As I mentioned in my previous post, I have been overwhelmed by a lot of questions, especially in regards to my religion lately. Last week, we were taught a beautiful lesson in Relief Society about the prophetesses in the book of Judges. As soon as the topic was brought up, I knew I’d have to do some separation between the patriarchal position in which a lesson of this sort would inevitably be taught, and the literal interpretation of what is actually present in the scriptures.

The prophetesses found in the book of Judges were discussed with great admiration and respect within our little group of Relief Society sisters. Finally, there were prominent, inspired leaders that were easy to connect with and relate to. I was ecstatic- at last, I was feeling empowered during a church meeting, and as consequence, was actually engaged in the lesson (after I shared my excitement on the Young Mormon Feminists Facebook page).

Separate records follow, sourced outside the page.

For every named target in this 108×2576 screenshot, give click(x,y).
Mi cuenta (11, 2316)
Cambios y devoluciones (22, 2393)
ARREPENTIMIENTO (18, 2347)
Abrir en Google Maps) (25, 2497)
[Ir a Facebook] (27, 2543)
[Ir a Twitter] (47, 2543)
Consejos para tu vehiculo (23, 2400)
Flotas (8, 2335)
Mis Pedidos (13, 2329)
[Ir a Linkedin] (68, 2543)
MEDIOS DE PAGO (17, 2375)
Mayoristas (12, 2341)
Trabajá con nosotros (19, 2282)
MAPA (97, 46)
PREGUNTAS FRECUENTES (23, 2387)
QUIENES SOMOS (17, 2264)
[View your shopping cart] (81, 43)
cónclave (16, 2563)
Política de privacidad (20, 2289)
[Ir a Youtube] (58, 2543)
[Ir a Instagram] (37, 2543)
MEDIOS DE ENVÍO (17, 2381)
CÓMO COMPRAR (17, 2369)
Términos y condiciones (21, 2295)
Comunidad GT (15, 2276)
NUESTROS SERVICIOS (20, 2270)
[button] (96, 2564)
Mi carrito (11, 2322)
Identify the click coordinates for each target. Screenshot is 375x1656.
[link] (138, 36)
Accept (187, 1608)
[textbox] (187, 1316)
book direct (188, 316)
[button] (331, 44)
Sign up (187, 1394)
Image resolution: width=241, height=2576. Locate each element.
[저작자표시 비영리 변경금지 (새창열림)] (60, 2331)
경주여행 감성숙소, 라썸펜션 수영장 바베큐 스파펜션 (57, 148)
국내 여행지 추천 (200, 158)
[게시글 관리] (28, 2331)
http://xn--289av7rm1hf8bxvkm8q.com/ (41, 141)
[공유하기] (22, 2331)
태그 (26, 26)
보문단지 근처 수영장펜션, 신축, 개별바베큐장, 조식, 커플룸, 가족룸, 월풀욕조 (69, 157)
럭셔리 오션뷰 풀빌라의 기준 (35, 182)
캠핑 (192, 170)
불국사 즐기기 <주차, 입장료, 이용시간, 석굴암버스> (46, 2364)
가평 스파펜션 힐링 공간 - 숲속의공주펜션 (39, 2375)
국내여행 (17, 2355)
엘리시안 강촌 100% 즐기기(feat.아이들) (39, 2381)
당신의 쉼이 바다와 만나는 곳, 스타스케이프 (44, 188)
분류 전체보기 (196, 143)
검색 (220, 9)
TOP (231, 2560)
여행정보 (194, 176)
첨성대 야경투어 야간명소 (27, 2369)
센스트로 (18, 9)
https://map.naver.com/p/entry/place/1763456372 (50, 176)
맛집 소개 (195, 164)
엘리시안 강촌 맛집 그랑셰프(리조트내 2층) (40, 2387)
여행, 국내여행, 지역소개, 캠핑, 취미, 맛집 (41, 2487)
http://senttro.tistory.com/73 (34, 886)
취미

I was so ecstatic because never in my 19 and a half years of membership in the LDS church had I even heard of these inspired women in the Bible. Admittedly, that’s partly due to my slack in scripture study, especially the Bible. If I’m honest, I don’t feel that we as a church focus enough on the bible. We have the Book of Mormon, ANOTHER testament of Jesus Christ, but I feel that sometimes we treat it as the only testament of Jesus Christ. Even so, I had Seminary classes in High School that were Bible based. We even had a whole year dedicated to the Old Testament. Even within that class, I can’t say I recall ever discussing the Prophetesses of the book of Judges.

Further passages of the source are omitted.